“I don’t think there’s a single man on either front bench—” this was said meditatively and tapping off the fingers of one hand with the forefinger of the other—“who’s personally interested, and I don’t think there’s any direct connection since Cooke died between the Cabinet and any one who is—except me. No, that’s not the way out. What you’ve got to do, ladies and gentlemen, is to throw a sprat to catch a whale.”

“A sprat,” he meditatively repeated, “to catch a whale: a great Whale full o’ blubber! ... an’ how are you going to do that?”

“Now listen”—his tone had become very earnest and he was leaning forward, bent and fixed and holding them with his fine strong eyes, “listen, there are three steps. You’ve got first of all to show the public that you believe in the future of the Company; next you’ve got to decide upon a dodge to show that: something that’ll make every one think that you the shareholders do really believe in that future. What’s the third step? Why up goes the price—real price—money offered—then you can sell. That’s my opinion,” he concluded, clapping his hands together and laying them upon the table before him: and he let it sink in.

“Now you’ll notice,” he went on, “in the prospectus you have received, some talk of a railway. We’re asking money from you to build a railway. Now why are we doing that? Please follow me carefully.”

The hundreds of heads bent forward and the intelligences they contained were prepared to follow him carefully. He was a great man.

“We have asked you to build a railway,” he pronounced, leaving a little space of time between each word, “because a railway still catches on. I don’t know why, but it does. Mines don’t. You might discover ore all over the place and they wouldn’t go: I’ve got two men of my own, engineers, experts, who’ll discover ore anywhere; they’d discover tons before three o’clock this afternoon and you might swear your dying oath to them, but the public wouldn’t believe you. As for agriculture,—Piff! And as for climate, Boo! But railways still work.”

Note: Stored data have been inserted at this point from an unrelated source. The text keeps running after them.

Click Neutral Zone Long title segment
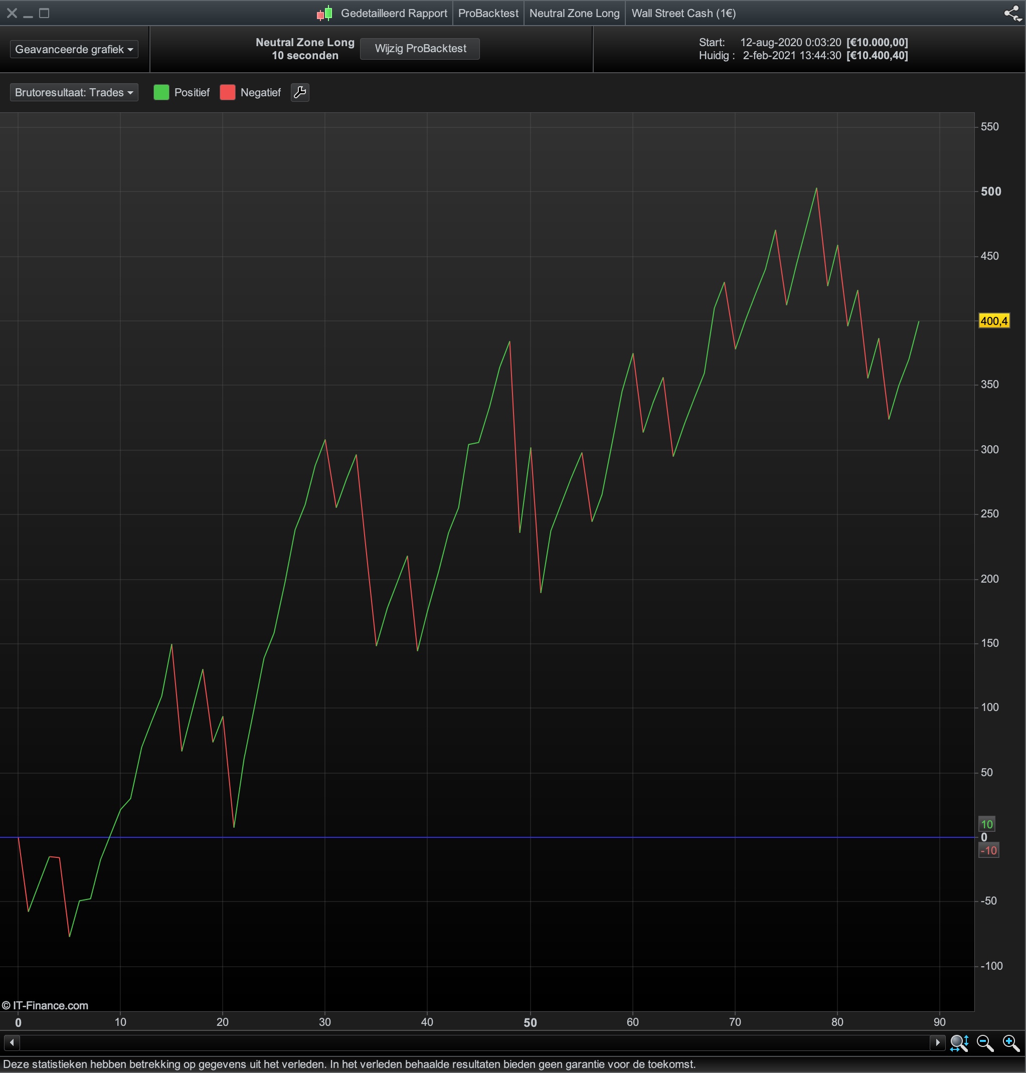Viewport: 1026px width, 1073px height. coord(574,13)
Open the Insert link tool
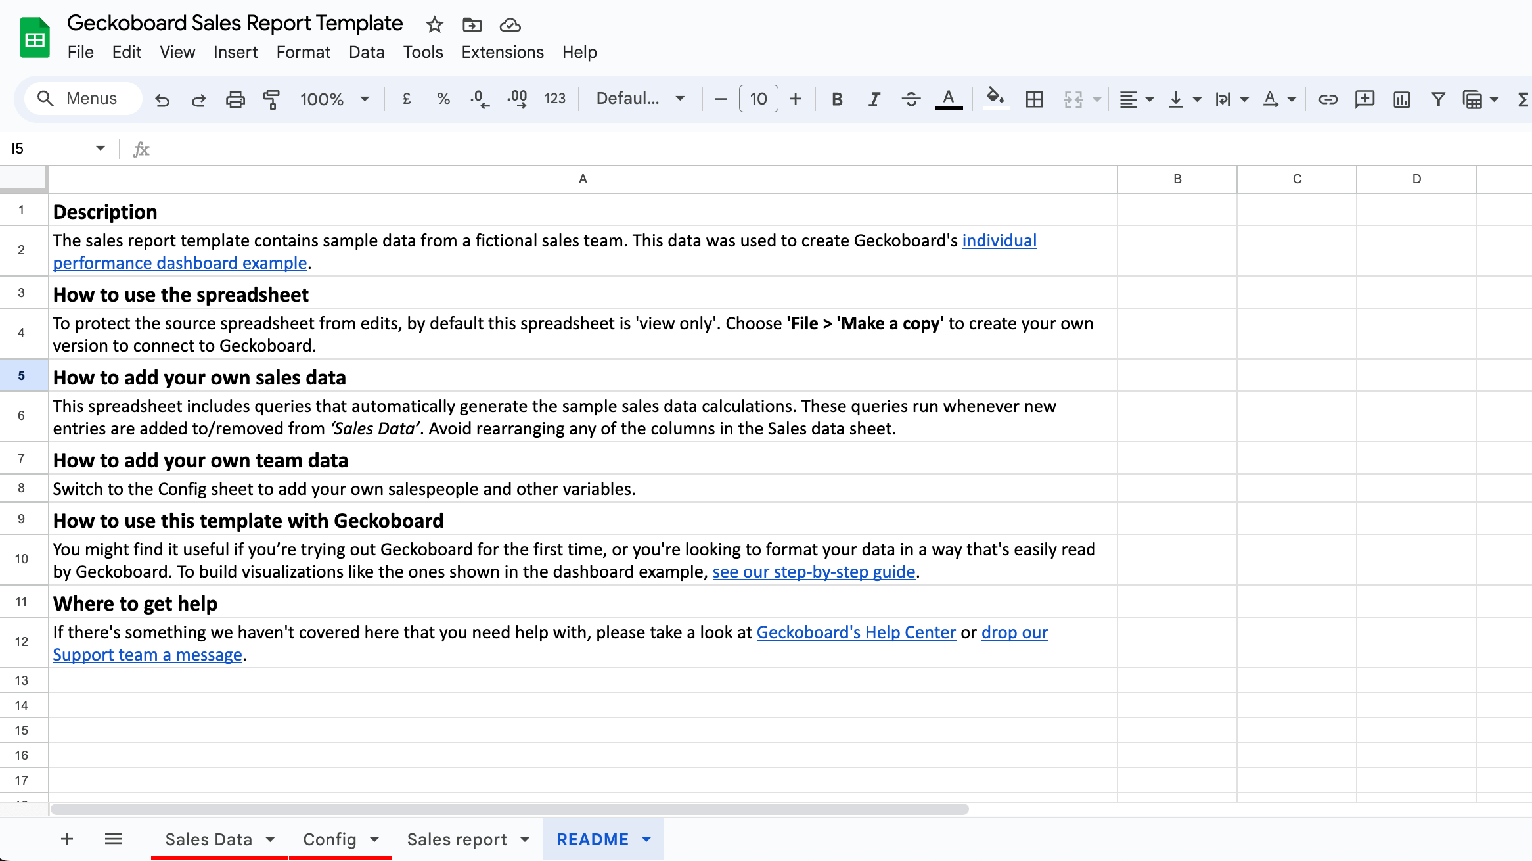The height and width of the screenshot is (861, 1532). pos(1328,99)
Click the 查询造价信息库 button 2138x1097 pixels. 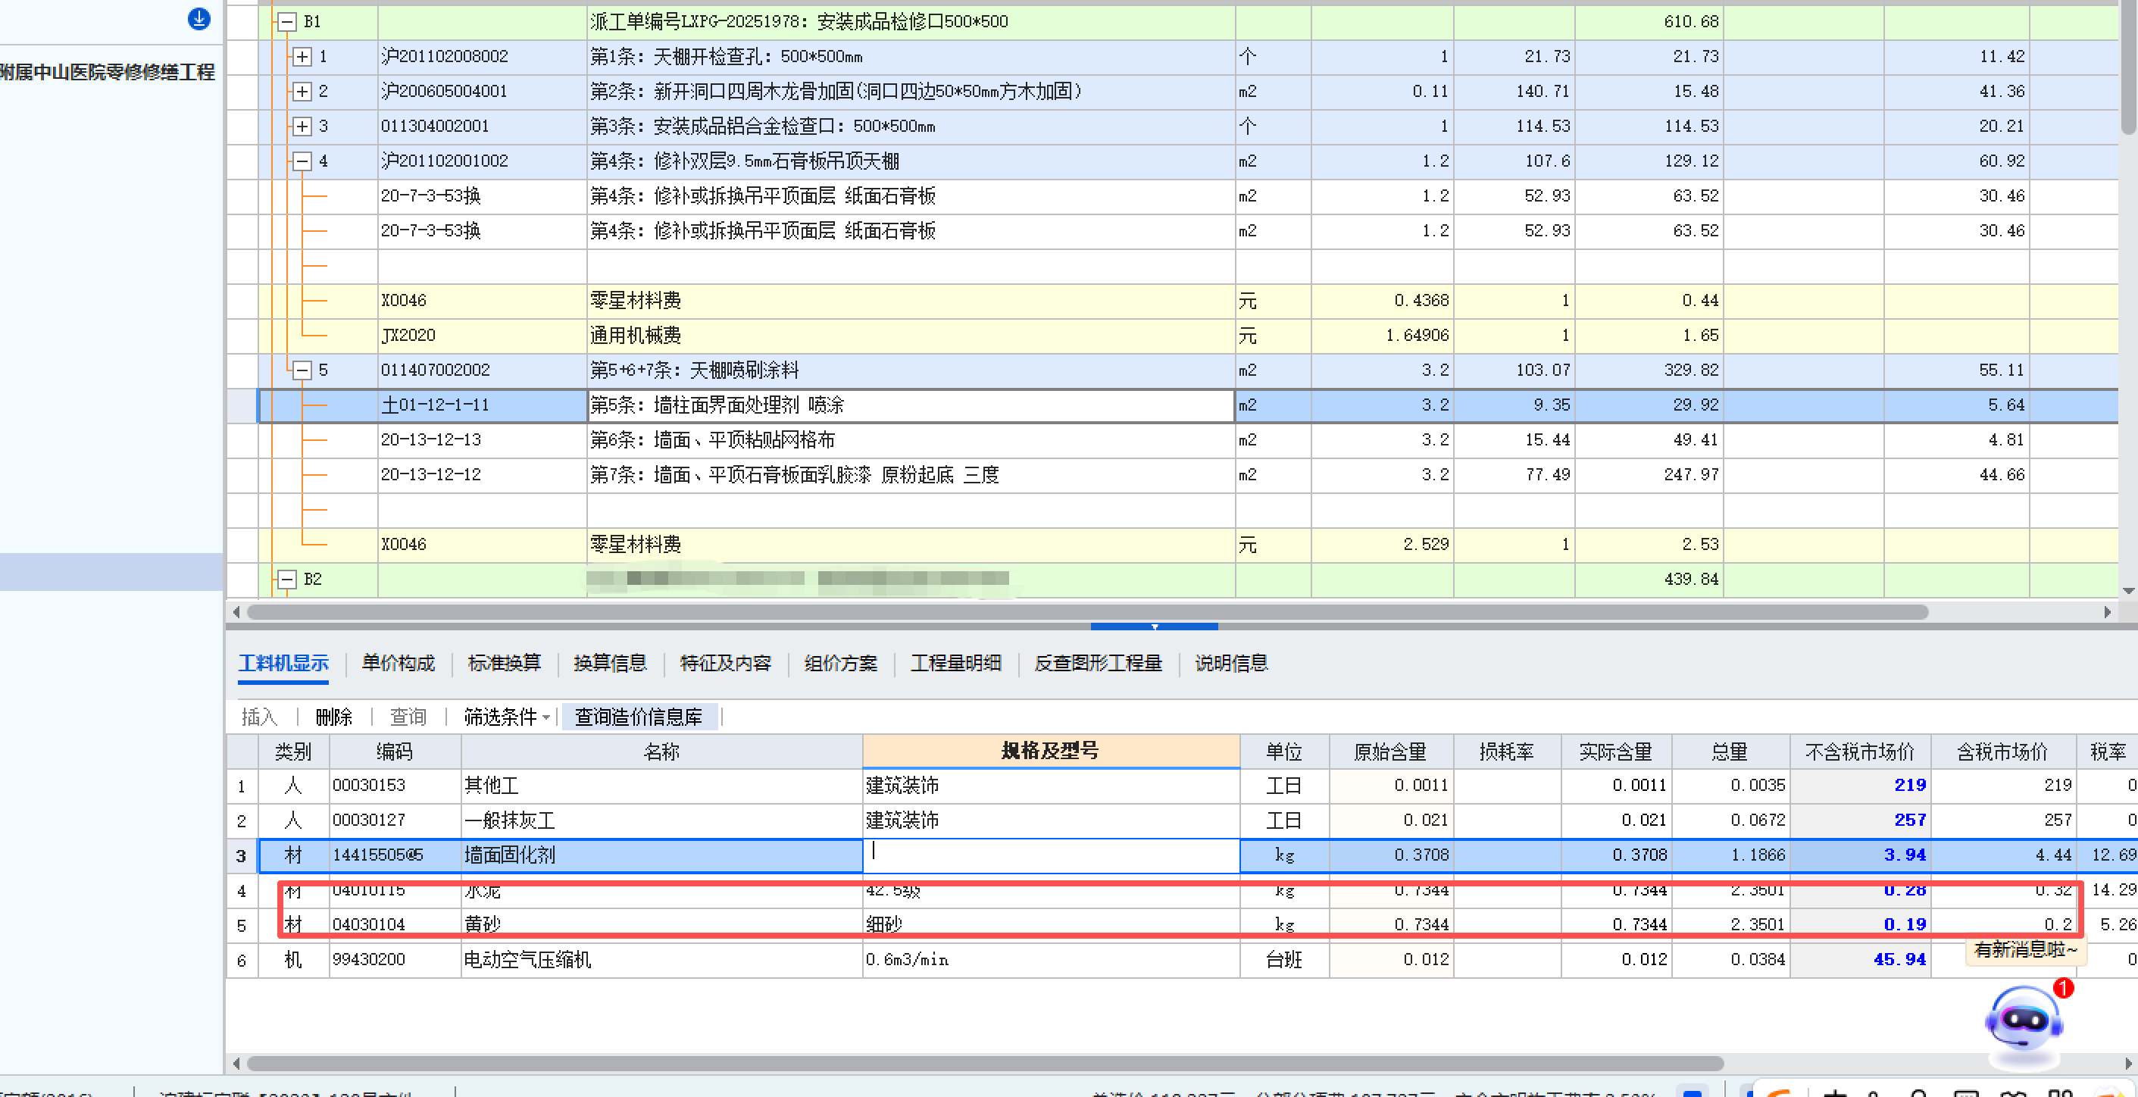pos(638,717)
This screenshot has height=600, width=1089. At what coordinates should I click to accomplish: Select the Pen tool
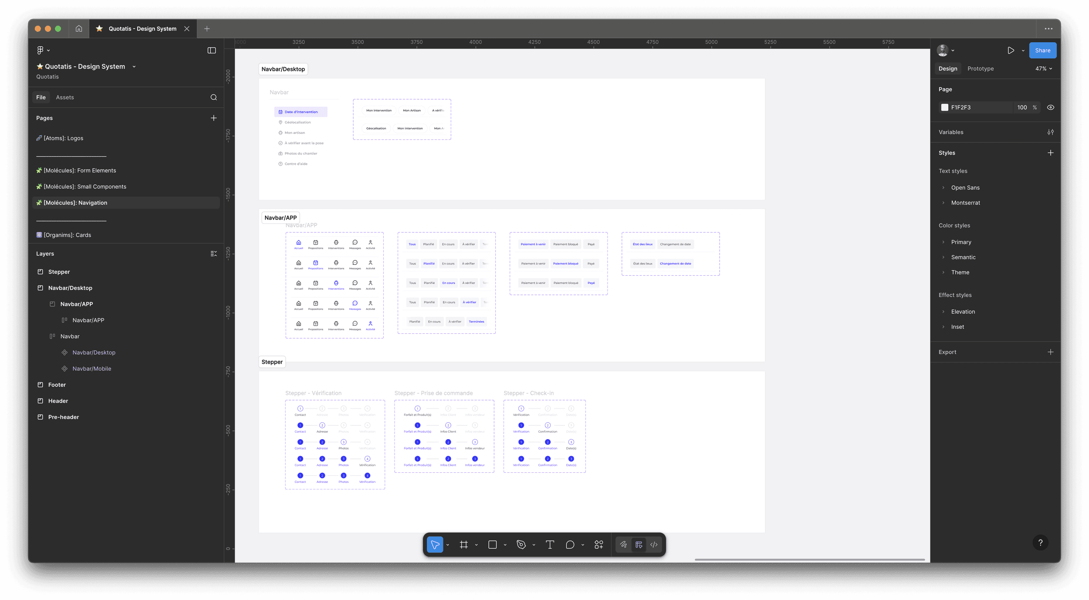(x=521, y=545)
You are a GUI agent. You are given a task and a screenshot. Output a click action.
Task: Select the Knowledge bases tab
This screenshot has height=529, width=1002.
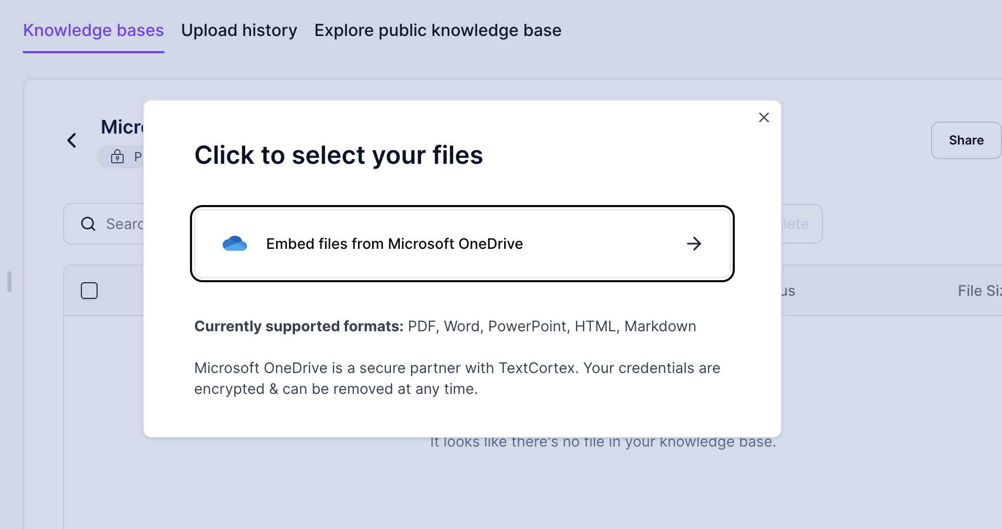coord(93,30)
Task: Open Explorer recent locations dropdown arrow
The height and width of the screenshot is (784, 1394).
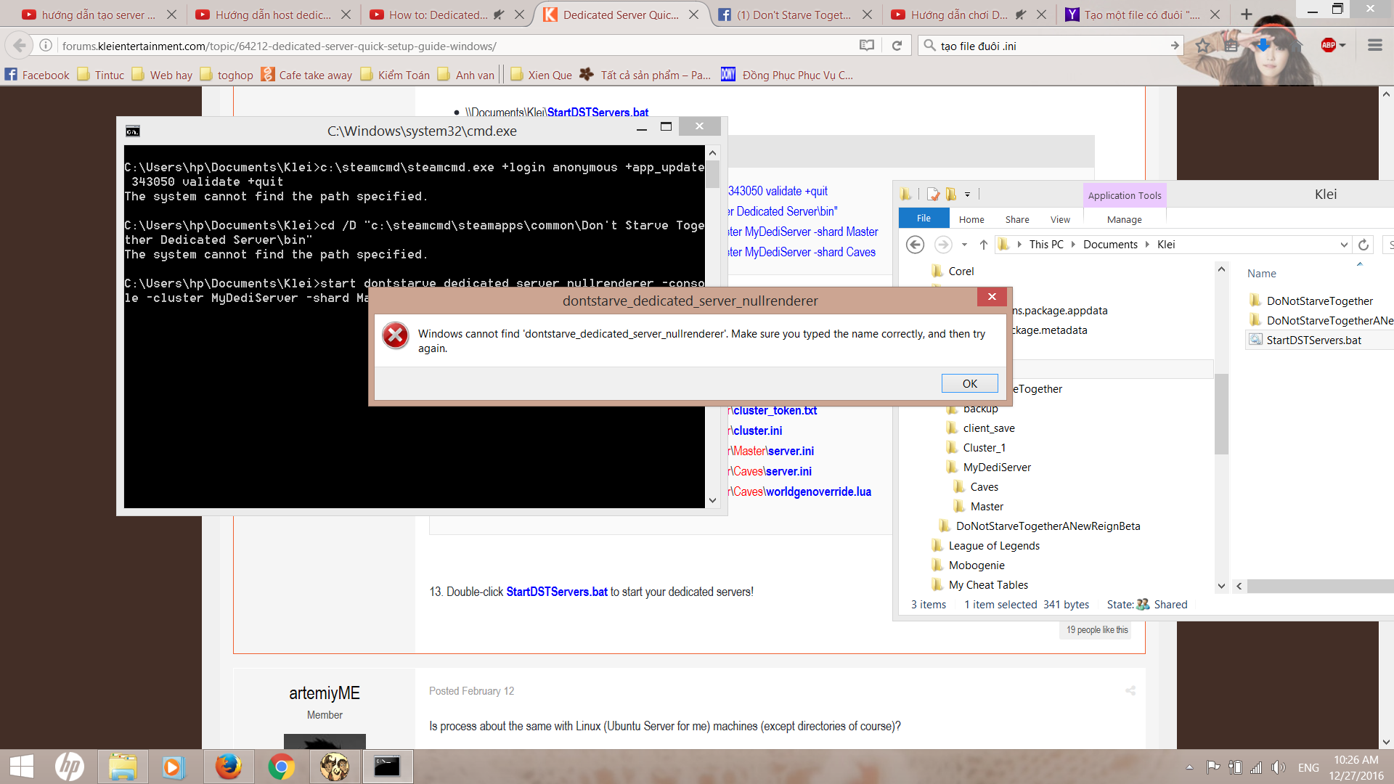Action: [964, 245]
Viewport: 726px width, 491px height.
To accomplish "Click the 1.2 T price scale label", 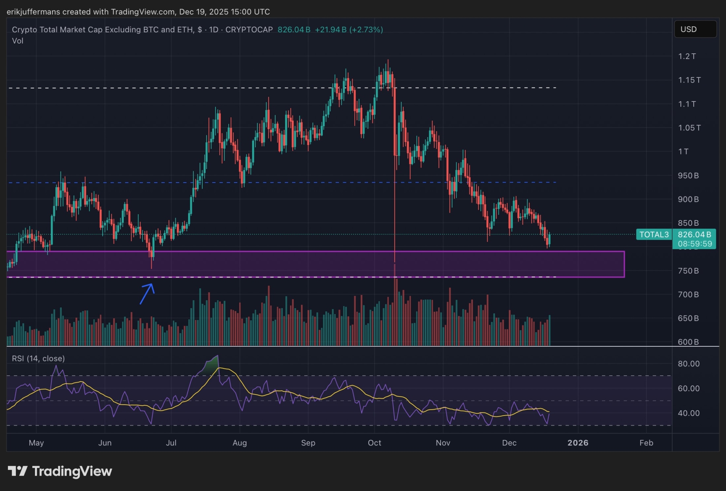I will pos(687,56).
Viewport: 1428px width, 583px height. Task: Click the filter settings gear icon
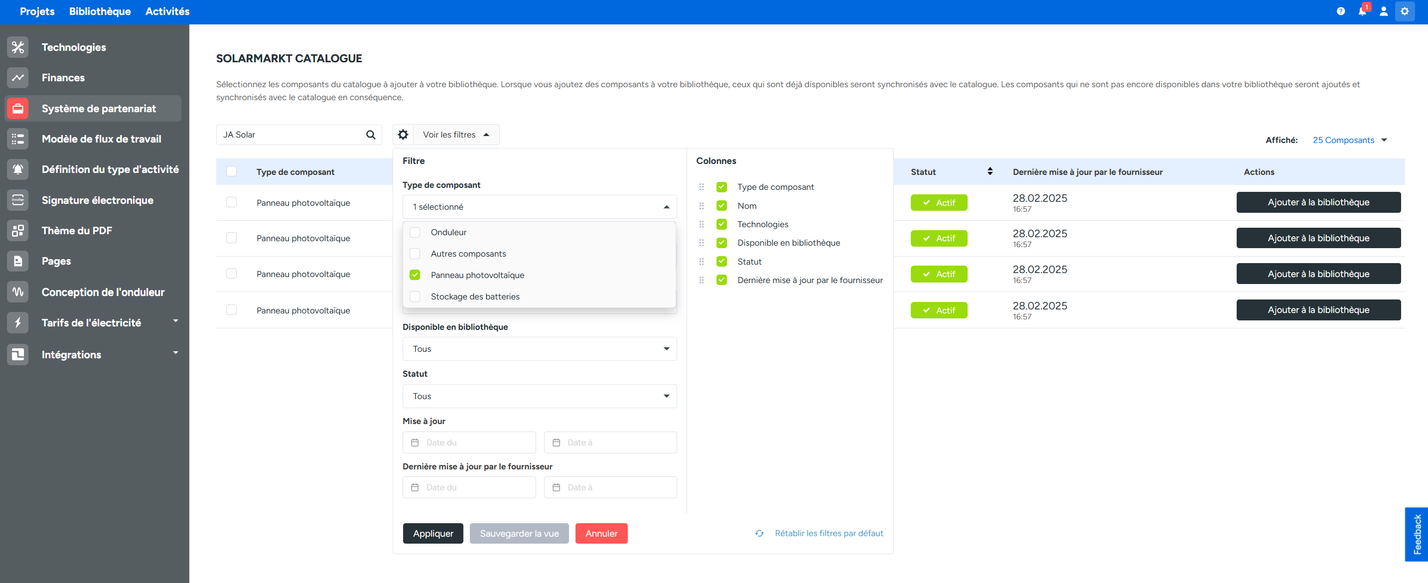(x=403, y=135)
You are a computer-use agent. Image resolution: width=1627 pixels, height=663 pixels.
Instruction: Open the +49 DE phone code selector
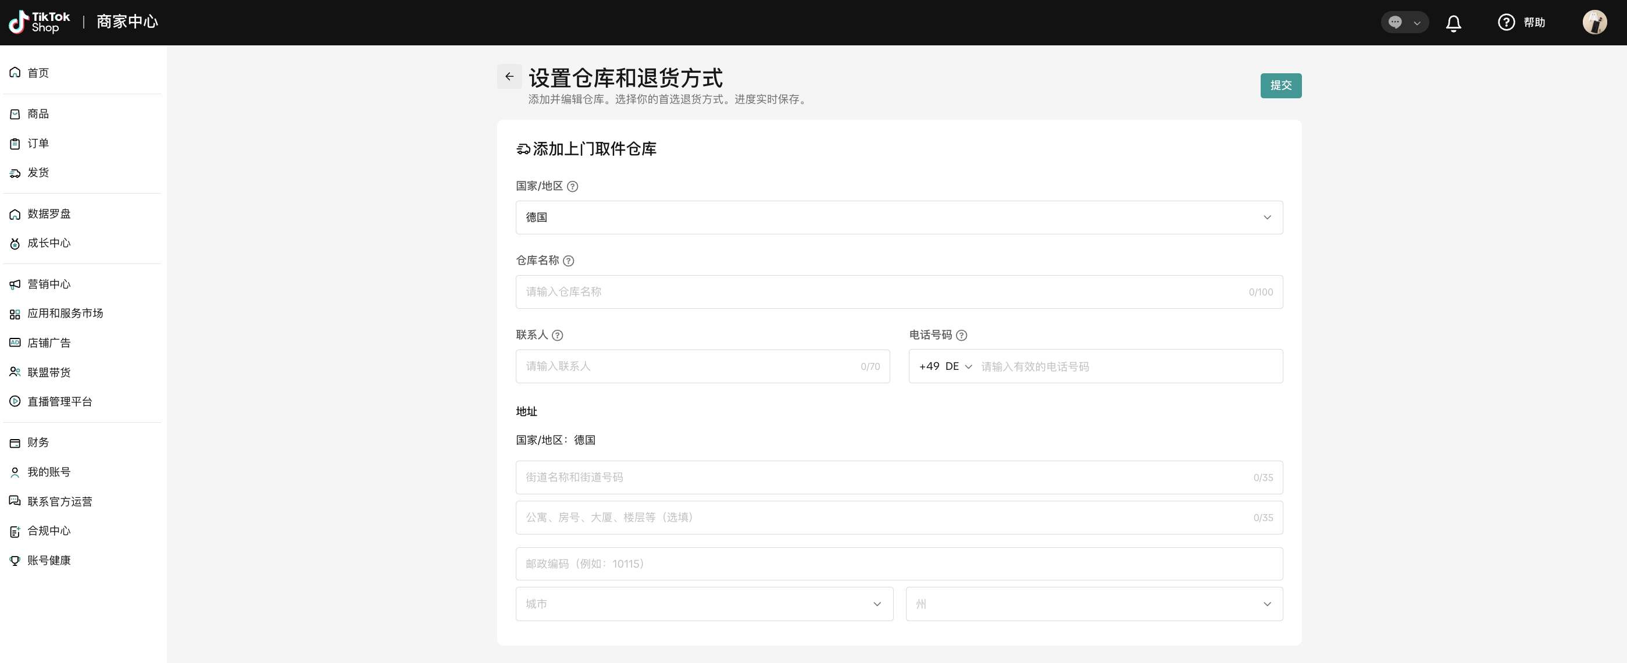(945, 366)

“Very well. You raise your capital for your railway. What that railway may be imagined to do is set out in full before you and I won’t go into it. But I will ask you especially to note the passage in which it is described as giving a strategical supremacy to the Empire. You know what the Empire is. You may know, some o’ you, what strategy is. Looks as if there were a fleecy general or two among you! But that’s as may be—just note the phrase. It’s safety! That’s what it is! No odds. No blighter to run any risk of having to fight any one anywhere! Grand!”... “I think also,” he mused, “something could be done with the tourist side ... there are falls and mountains and things ... but no matter: the point is the railway.”

He drank from a glass of water on the table, turned round angrily and said: “Good lord what water! It’s bad enough to have to drink water in public for a show, but it needn’t be tepid! If the place wasn’t so public I’d spit it out again!” Then facing the audience again: “However.... About that railway. First understand clearly, ladies and gentlemen, that railway is not going to be built! There is no intention of building it. There is no intention of surveying it.”

Two or three voices rose in protest at the back of the hall. Sir Charles leaned forward and put out his hand appealingly:—

“One moment, one moment pray! Hear me out! I don’t mean that no one will build it. That’s not our funeral. I mean that we won’t. The ‘Company’ may, whatever that means. But you and I—the people who have got into this hole—we won’t. It won’t be our money. Seize that! Get a hold of that! It’s the key to the whole business.”